## Work instructions
From the review below, extract the passage starting with "Dating women in" and going on through "is so refreshing.". Copy it word for word.

## Source passage
========================

I got my hair cut short a few months ago. My soccer buddy Nicole was impressed.
“Looking good!” Nicole said, rubbing the back of my neck.
“I’ve got my lesbian look on,” I said.
“Wait, what?” Nicole sounded taken aback. She’s married (to a man) and lives in the town north of mine, which is a little more conservative than our hippy haven. Now all the soccer ladies were listening. “You don’t look like a lesbian!” Nicole said.
“Darn,” I answered. “I like it when cute girls make moony eyes at me!”
Everyone laughed.
Dating women in college
I didn’t tell the soccer posse that I dated women in college, that I feel as comfortable flirting with women as I do with men, that I could easily have settled down with a woman if I had met the right one.
I’m definitely not straight. I guess some people are. But personally, I think sexuality and attraction happen on a continuum and that what matters most is the person, not his or her or their gender.
My co-author, Paul Thomas, M.D., grew up in the Methodist church. His mom left his dad for a woman when she was in her forties. She had known for a long time that she was gay. But she was also a pastor’s wife. And it took her a long time to come to terms with her sexuality.
Greetings from JANELAND
Which is why Candace Walsh and Barbara Straus Lodge’s new anthology, Greetings from JANELAND: Women Write More About Leaving Men For Women, is so refreshing.
Like Walsh’s previous anthology, Dear John, I Love Jane: Women Write About Leaving Men For Women, Greetings From JANELAND is populated with stories about women leaving men for women, and about people who broke through social and cultural barriers to stand in their truth. Women like:
Leah, a married Hasidic Jew with 7 children. Leah befriended a secular woman whose “softness [became] a sound that filled [Leah’s] ears.” Her friend’s tender love inspired Leah to leave Hassidic life behind.
Darshana, an Indian woman of marriageable age who was instructed to marry the man chosen by her parents. Darshana mustered the courage to admit her attraction to women and was immediately directed to see a doctor, get “hormone pills,” and change back to “normal.”
Amelia, a successful writer whose wife received a serious cancer diagnosis. She found it necessary to come out as gay to every specialist, surgeon, and oncologist so she would be regarded as family rather than a random friend or person in the room.
Jeannot, a married very feminine Catholic twenty-something with a baby and toddler. She met and fell in love with Ashley, a beautiful trans woman. She began her own coming out journey which led to the discovery of their unique trans identity.
Carla, a devoted mother, who split from the father of their bi-racial son to honor her lifetime attraction to women. She soon learned bullies were swarming her child at school, telling her kid that, “having a lesbian mom [is] worse than being sold for crack by a straight mom.”
M.E., living for years in an unhappy marriage, she finally succumbed to her husband’s pressure to have a threesome with another woman. Little did she know that being with a woman would swing her right out of her marriage and awaken her Sapphic spirit!
A juicy read
There are all kinds of juicy stories in Greetings From JANELAND, including ones by writers whose names you may recognize: BK Loren, Leah Lax, Emily Withnall, Elizabeth Gerard, Cassie Premo Steele and Louise Blum.
Candace Walsh was an editor at Mothering when I was a contributing editor there. (We had an amazing team, including the formidable fact-checker Melissa Chianta.) Candace lives in Santa Fe, New Mexico. We’ve actually never met in person. But when her memoir, Licking The Spoon, came out in 2012, Candace Skyped into our book group. We pretty much all agreed it was one of the best discussions we ever had.
Read Greetings From JANELAND. Whether you’re gay, straight, bi, pan, poly, queer, gender fluid, gender neutral, trans, or any other combination of gender identity and attraction, I promise you’ll be intrigued.
A caveat: If you’re happily married to a person of the opposite gender, you may want to hide it where your spouse won’t find it.

========================

## Record extracts
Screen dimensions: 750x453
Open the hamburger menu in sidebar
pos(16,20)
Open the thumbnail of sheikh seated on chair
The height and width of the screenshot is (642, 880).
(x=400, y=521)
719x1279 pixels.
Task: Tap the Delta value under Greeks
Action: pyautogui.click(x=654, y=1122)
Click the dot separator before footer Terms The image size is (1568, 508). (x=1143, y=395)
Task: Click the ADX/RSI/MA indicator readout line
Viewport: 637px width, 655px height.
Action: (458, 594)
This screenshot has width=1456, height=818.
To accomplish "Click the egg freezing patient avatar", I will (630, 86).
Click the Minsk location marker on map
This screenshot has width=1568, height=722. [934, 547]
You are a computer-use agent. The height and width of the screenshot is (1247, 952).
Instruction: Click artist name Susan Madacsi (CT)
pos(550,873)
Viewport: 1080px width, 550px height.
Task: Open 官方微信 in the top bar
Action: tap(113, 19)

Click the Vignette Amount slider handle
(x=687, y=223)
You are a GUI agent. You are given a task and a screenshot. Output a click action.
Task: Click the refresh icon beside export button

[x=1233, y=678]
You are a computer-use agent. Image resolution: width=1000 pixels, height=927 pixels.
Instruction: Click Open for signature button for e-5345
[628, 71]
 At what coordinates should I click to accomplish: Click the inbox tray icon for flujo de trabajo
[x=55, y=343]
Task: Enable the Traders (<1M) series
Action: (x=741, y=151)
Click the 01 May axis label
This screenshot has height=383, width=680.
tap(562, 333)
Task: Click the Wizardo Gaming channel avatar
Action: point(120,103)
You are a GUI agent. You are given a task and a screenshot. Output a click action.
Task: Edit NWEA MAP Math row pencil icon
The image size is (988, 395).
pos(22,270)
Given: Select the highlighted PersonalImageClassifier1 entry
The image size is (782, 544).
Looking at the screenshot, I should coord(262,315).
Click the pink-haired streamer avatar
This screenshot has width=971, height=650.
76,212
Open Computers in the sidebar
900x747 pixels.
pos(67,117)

========================

## Answer to this problem
Dating women in college
I didn’t tell the soccer posse that I dated women in college, that I feel as comfortable flirting with women as I do with men, that I could easily have settled down with a woman if I had met the right one.
I’m definitely not straight. I guess some people are. But personally, I think sexuality and attraction happen on a continuum and that what matters most is the person, not his or her or their gender.
My co-author, Paul Thomas, M.D., grew up in the Methodist church. His mom left his dad for a woman when she was in her forties. She had known for a long time that she was gay. But she was also a pastor’s wife. And it took her a long time to come to terms with her sexuality.
Greetings from JANELAND
Which is why Candace Walsh and Barbara Straus Lodge’s new anthology, Greetings from JANELAND: Women Write More About Leaving Men For Women, is so refreshing.